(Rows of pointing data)
⁂
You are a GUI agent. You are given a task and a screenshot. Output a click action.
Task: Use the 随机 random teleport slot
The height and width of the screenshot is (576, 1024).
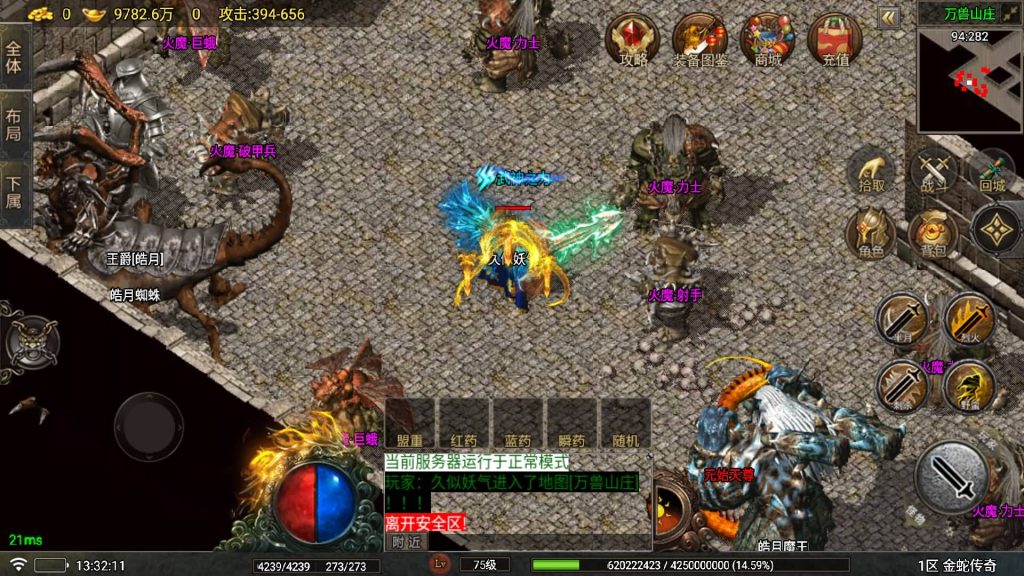[x=624, y=423]
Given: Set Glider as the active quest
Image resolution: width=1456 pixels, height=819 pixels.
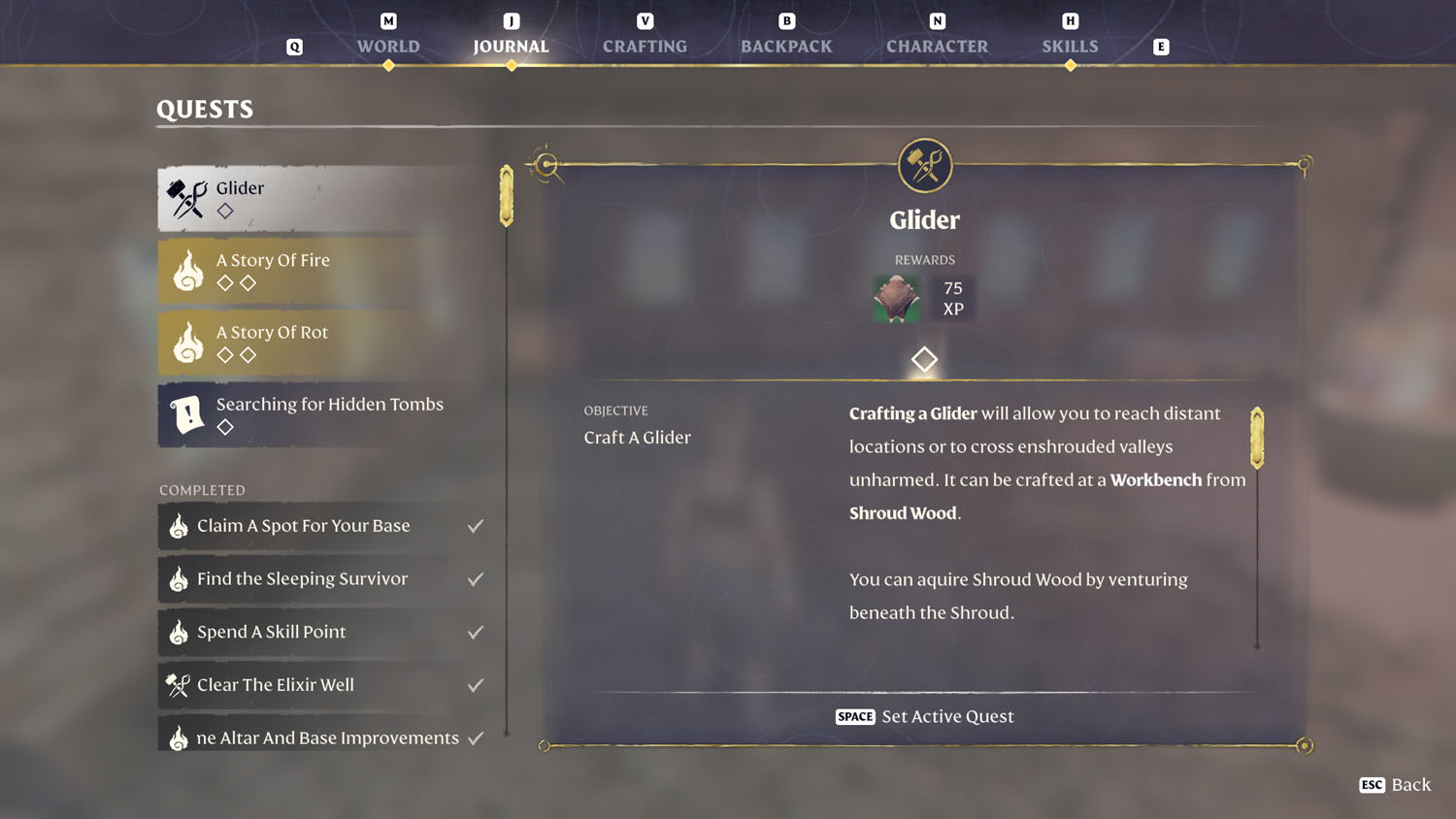Looking at the screenshot, I should tap(924, 716).
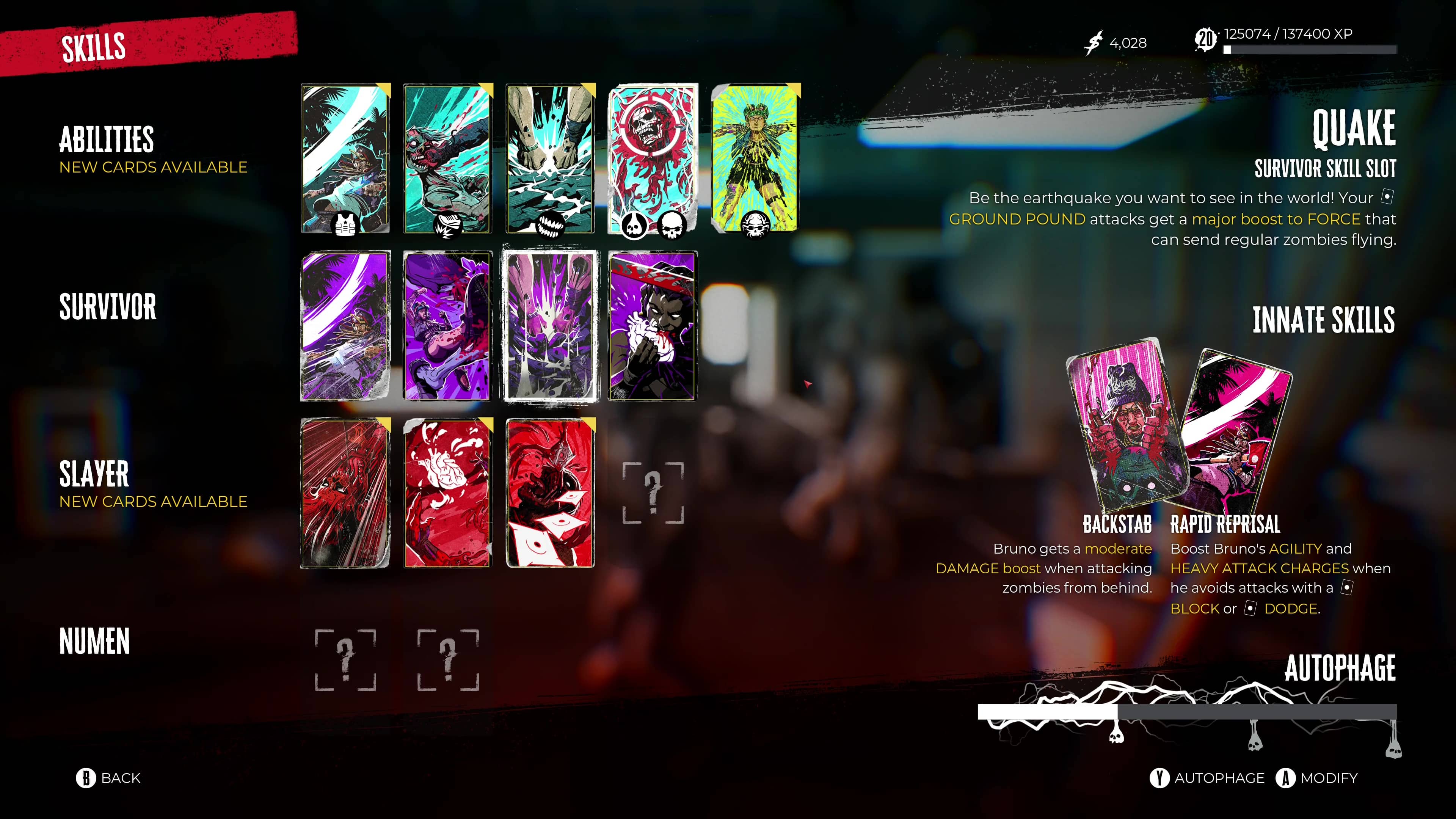Choose the purple slashing blade survivor card
This screenshot has width=1456, height=819.
coord(345,326)
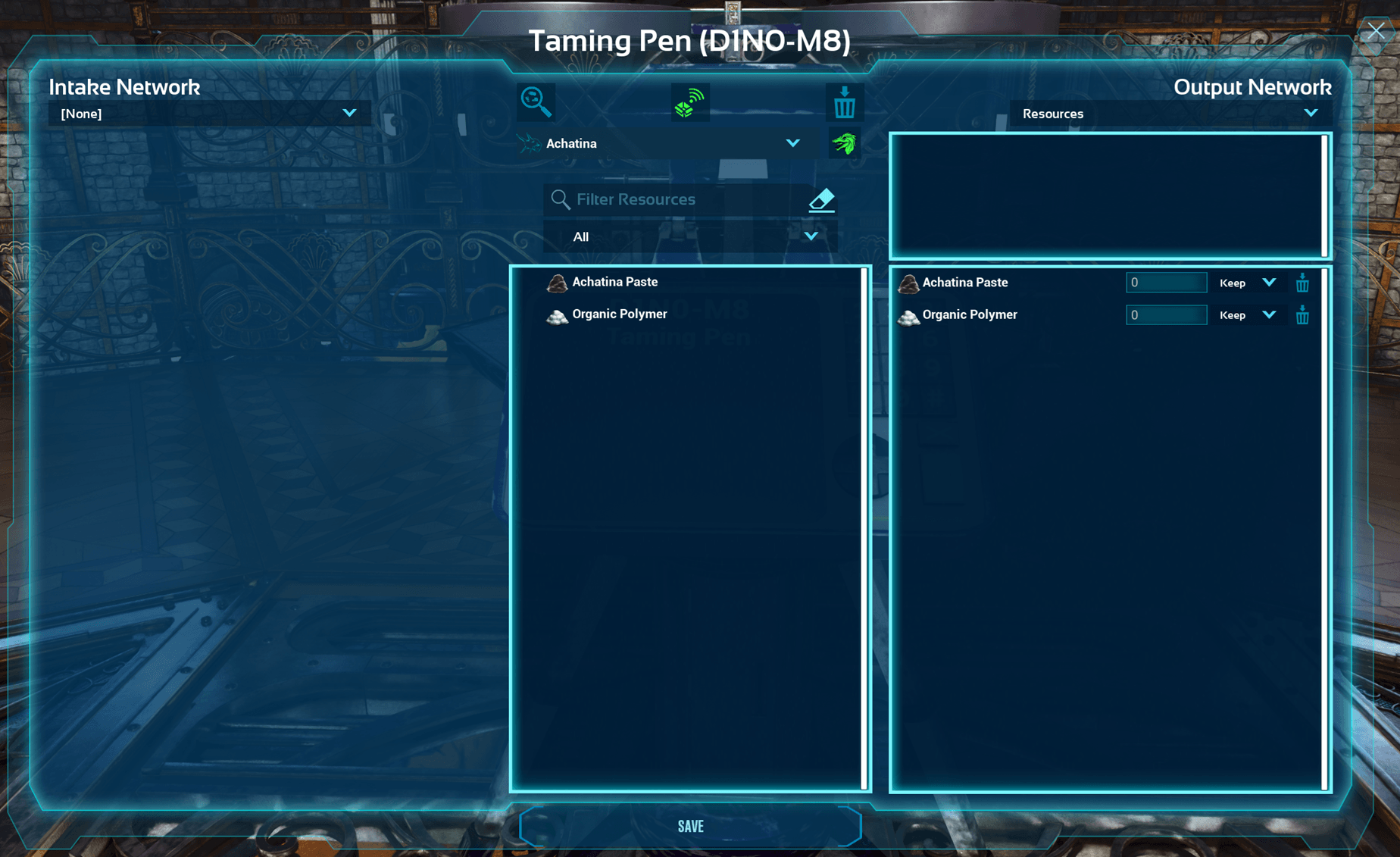Edit the Achatina Paste quantity field
The width and height of the screenshot is (1400, 857).
1165,283
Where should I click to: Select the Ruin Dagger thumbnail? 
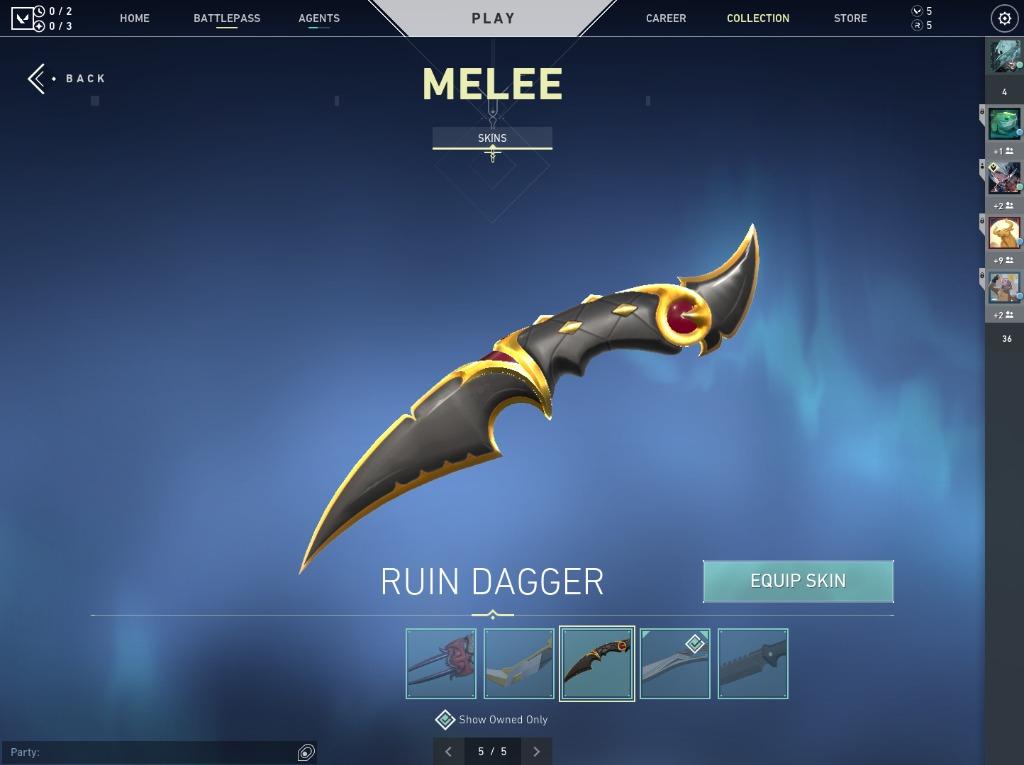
⁂
§ Exercise directions:
Write out every line of the data above word for word, leaving out the pictures.

§ Solution below:
You are a GUI agent. You are given a task and a screenshot. Output a click action.
Task: Use the 随机 random teleport slot
The height and width of the screenshot is (576, 1024).
[x=624, y=423]
Given: Set Glider as the active quest
Image resolution: width=1456 pixels, height=819 pixels.
Looking at the screenshot, I should tap(924, 716).
Choose the purple slashing blade survivor card
This screenshot has width=1456, height=819.
coord(345,326)
Edit the Achatina Paste quantity field
The width and height of the screenshot is (1400, 857).
1165,283
Where should I click to: Select the Ruin Dagger thumbnail? 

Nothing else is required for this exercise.